The Bulgarian Brown Corpus is a general static representative sample corpus of Bulgarian compiled at the Department of Computational Linguistics at the Institute for Bulgarian Language. It follows the methodology presented by Brown University, Providence, Rhode Island, USA and applied in the compilation of the famous Brown Corpus (Brown University Standard Corpus of Present-Day American English). It illustrates the linguistic usage of informative or fictional text types divided into categories according to stylistic, thematic and/or genre principles. In order to ensure good representativeness, balance and illustrativeness of the Bulgarian Brown Corpus, we rely on a preliminary structural model and taxonomy of text categories for which we sample appropriate texts.
Language: Bulgarian
Type: general representative monolingual sample text corpus
Състав: The Bulgarian Brown Corpus includes 500 texts distributed in 15 domain in 2 text categories – fiction and non-fiction. The length of each text is approximately 2000 words. The number of words varies as efforts were made to keep sentence boundaries. The total volume of the corpus is 1 001 286 words. Corpus samples are excerpts of texts published in the period 1990-2005, predominantly after 2000.
History: The first version of the corpus has been compiled in 2001-2002. It became apparent that some domains are not well covered so some of the original Brown Corpus principles were abandoned (e.g., some texts were not original but translations into Bulgarian, some texts are pre-1990). The experience gathered while compiling the first version of the corpus, as well as the significant increase in electronic publications in Bulgrian lead to the compilation of the second version in the period 2002-2005.
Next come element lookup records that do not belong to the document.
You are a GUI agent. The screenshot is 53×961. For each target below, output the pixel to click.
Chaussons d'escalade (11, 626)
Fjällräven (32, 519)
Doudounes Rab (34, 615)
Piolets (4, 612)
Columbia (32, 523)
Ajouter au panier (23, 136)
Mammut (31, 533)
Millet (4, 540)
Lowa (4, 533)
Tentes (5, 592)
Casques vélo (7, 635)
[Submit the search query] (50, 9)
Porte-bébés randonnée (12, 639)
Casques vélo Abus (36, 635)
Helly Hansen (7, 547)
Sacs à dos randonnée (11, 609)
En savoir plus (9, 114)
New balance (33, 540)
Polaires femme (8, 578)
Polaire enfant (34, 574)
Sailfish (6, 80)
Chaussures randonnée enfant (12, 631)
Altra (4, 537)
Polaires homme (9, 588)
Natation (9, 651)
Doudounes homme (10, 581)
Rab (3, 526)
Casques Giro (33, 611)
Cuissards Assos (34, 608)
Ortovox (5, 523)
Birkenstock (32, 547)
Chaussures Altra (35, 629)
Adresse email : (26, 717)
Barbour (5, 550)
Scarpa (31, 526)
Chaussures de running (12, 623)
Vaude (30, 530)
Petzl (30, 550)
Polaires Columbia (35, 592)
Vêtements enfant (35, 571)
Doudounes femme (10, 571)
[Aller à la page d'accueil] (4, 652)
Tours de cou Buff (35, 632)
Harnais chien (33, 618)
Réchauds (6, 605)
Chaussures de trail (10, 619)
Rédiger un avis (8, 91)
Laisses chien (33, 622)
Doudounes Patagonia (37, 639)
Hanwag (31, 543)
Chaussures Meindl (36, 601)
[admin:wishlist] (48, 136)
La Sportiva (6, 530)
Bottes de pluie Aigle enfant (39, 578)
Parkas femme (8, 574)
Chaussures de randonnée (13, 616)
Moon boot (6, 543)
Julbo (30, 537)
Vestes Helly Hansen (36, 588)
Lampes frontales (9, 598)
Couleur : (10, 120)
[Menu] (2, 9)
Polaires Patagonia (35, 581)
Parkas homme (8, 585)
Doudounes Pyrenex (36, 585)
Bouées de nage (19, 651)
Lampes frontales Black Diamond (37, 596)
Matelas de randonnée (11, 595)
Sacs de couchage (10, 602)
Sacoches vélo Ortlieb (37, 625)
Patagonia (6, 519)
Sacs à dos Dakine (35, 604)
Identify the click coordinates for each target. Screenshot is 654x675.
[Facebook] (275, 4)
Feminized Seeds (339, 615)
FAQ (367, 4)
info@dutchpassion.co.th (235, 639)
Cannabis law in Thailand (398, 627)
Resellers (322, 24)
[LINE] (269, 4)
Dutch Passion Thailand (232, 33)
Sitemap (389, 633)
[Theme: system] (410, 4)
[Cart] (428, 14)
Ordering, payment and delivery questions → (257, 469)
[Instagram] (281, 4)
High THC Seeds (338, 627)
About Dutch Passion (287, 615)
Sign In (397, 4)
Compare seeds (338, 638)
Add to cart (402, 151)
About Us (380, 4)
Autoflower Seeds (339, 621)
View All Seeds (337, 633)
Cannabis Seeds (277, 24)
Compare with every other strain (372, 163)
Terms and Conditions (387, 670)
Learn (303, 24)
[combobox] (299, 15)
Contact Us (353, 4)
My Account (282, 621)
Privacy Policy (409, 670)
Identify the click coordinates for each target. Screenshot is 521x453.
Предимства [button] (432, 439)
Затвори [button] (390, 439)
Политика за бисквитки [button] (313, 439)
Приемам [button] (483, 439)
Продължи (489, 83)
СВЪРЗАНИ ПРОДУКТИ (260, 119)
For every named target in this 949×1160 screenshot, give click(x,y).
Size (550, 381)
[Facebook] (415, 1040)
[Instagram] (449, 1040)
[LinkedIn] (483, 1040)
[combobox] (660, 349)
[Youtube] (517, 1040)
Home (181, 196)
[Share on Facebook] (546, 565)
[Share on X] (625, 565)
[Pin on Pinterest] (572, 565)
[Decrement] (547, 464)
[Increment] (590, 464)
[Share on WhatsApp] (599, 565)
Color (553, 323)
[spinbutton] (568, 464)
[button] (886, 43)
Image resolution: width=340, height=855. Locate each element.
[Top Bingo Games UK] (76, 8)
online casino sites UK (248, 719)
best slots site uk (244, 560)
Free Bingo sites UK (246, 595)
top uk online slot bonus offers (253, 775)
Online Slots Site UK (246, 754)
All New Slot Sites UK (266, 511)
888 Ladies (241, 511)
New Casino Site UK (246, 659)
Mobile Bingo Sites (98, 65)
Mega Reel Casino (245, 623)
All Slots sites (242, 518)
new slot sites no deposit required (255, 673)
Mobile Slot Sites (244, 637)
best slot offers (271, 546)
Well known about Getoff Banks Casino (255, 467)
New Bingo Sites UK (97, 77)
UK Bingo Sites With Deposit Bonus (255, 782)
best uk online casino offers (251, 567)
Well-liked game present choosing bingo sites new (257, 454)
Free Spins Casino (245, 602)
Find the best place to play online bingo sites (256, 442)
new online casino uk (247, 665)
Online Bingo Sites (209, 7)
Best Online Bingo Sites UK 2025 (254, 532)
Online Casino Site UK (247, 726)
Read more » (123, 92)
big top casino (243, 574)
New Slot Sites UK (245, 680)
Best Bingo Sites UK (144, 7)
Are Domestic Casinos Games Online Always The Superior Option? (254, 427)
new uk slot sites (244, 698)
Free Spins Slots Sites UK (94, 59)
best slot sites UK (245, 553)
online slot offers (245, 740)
Annotation: The corpus is documented, normalised and edited
Use Terms:
- Free access to search online.
- Free download under the Creative Commons Attribution-ShareAlike 4.0 International (CC BY-SA 4.0) license.
Download:
➥ Bulgarian Brown Corpus: texts and metadata | ➥ Metadata ONLY (.xlsx format)
PROJECTS
- BulNet – a Lexical-Semantic Network of Bulgarian (nationally funded project: 2005–2007; 2008–2010)
- Bulgarian National Corpus (funded within EU framework and national programmes: 2010 – 2013)
- Electronic Language Resources and Processing Tools (BulNet and FrameNet) (nationally funded project: 2011 – 2013)
PARTICIPANTS
The following team has taken part in the compilation of the Bulgarian Brown Corpus:
- Prof. Dr. Svetla Koeva (head of the project)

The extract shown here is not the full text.